Dispel is a function that is used to remove the special status effects of minions and generals. It’s important for us to note that artifacts are not status effects and cannot be dispelled. It’s also important to note that mana tiles & shadow creep can be dispelled, but stun cannot be dispelled!

This is hugely important for us to get rid of those game-losing big threats that required us to immediately answer or we would lose.

Now we have an answer, and it’s only a 2 mana 1/1 minion.

EphemeralShroud.png
Are we going to create an arbitrary value for this to be consistent with the system we have been developing to evaluate cards?
of course we are.

For dispel minions, let’s say:

V = C – (A+D) + (VoD)

Value =  (Attack + Defence) – Cost + (Value of Dispel)

So, as you can see, the answer will be a variable. So what’s the point of this? Well….it sets up the perfect opportunity for us to make yet another formula for another keyword – one very important to Lyonar – Provoke.

We’re going to kill two birds with one stone here so stay with me.

V = (A+D) – C + (VoP)
Value =(Attack + Defence) – Cost + (Value of Provoke)
Where Value of Provoke is the value of the value of the provoked minions.

For example – Primus Shieldmaster – 4 cost 4/6.

 

Primus Shieldmaster is provoking Healing Mystic 2/3 and Windblade adept (no zeal!) 2/3

Both have a value of 3.

What does the value of Primus Shieldmaster become in this instance?

The value of Primus Shield Master Is (4+6) – 4 + (3 + 3 ) for a value of 10. is this, objectively speaking, in almost every situation better than the other 4 drop neutral we have access to, Hailstone Golem?

(4+6) – 4 = 6

You freaking bet it is. It is even in situations where it’s only provoking one minion. Primus shieldmaster is still a value of 5 even if it’s not provoking anything yet.

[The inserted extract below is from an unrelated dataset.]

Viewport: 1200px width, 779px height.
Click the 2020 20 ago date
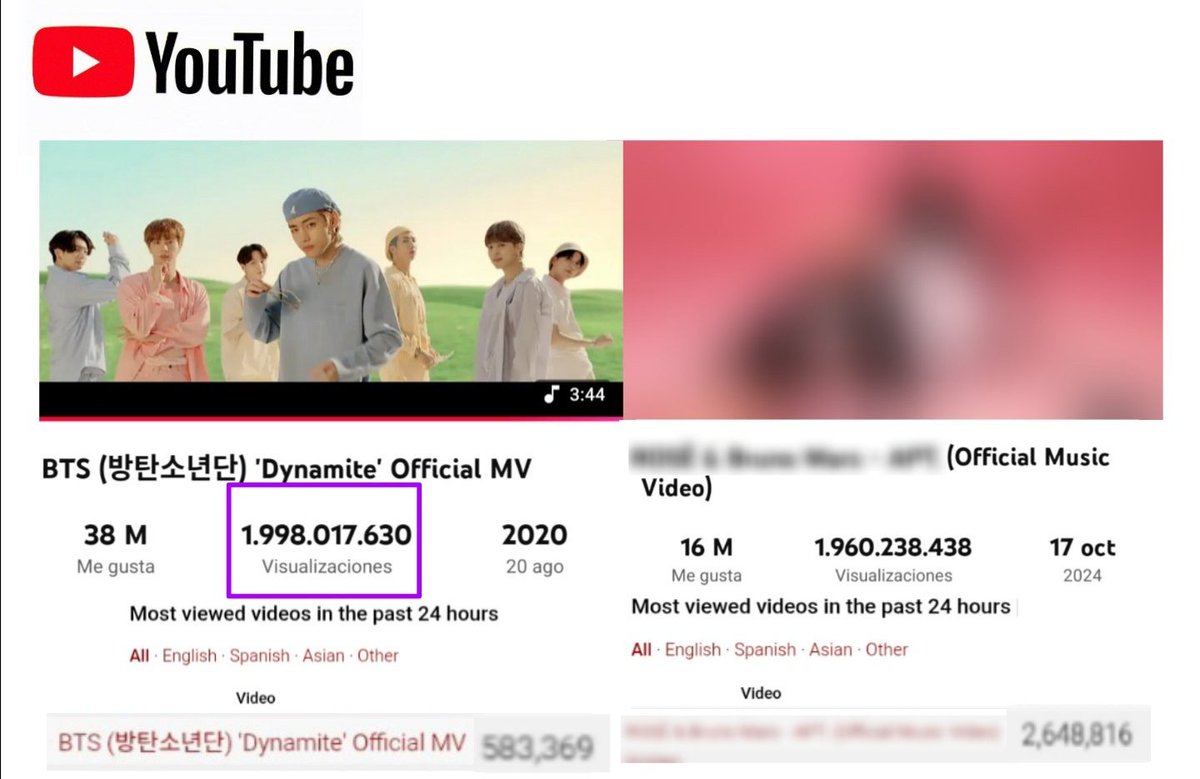point(534,548)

So what happens when you dispel a shieldmaster with a value of 10? You subtract the value of the buff (as the shieldmaster is still alive) from the shieldmaster – the shieldmaster now has a value of 5, but your dispel from ephemeral shroud, originally a 0 value minion has now gained a value of 6! That is fantastic, and precisely why dispel is hugely important in Duelyst.

DispelProvoke.png

Here is the finalized deck for this next 10 games. Next, we talk about Opening Gambit and Prismatic Cards.

 

Summary:

  • Dispel is an integral part of Duelyst and failing to have it absolutely can cost you the game.
  • Value =  (Attack + Defence) – Cost + (Value of Dispel)
  • Value =(Attack + Defence) – Cost + (Value of Provoke)
  • Value of Provoke is the value of the value of the provoked minions.
  • The value of dispel is equal to the value of the dispel card + the amount of value removed from the minions dispelled.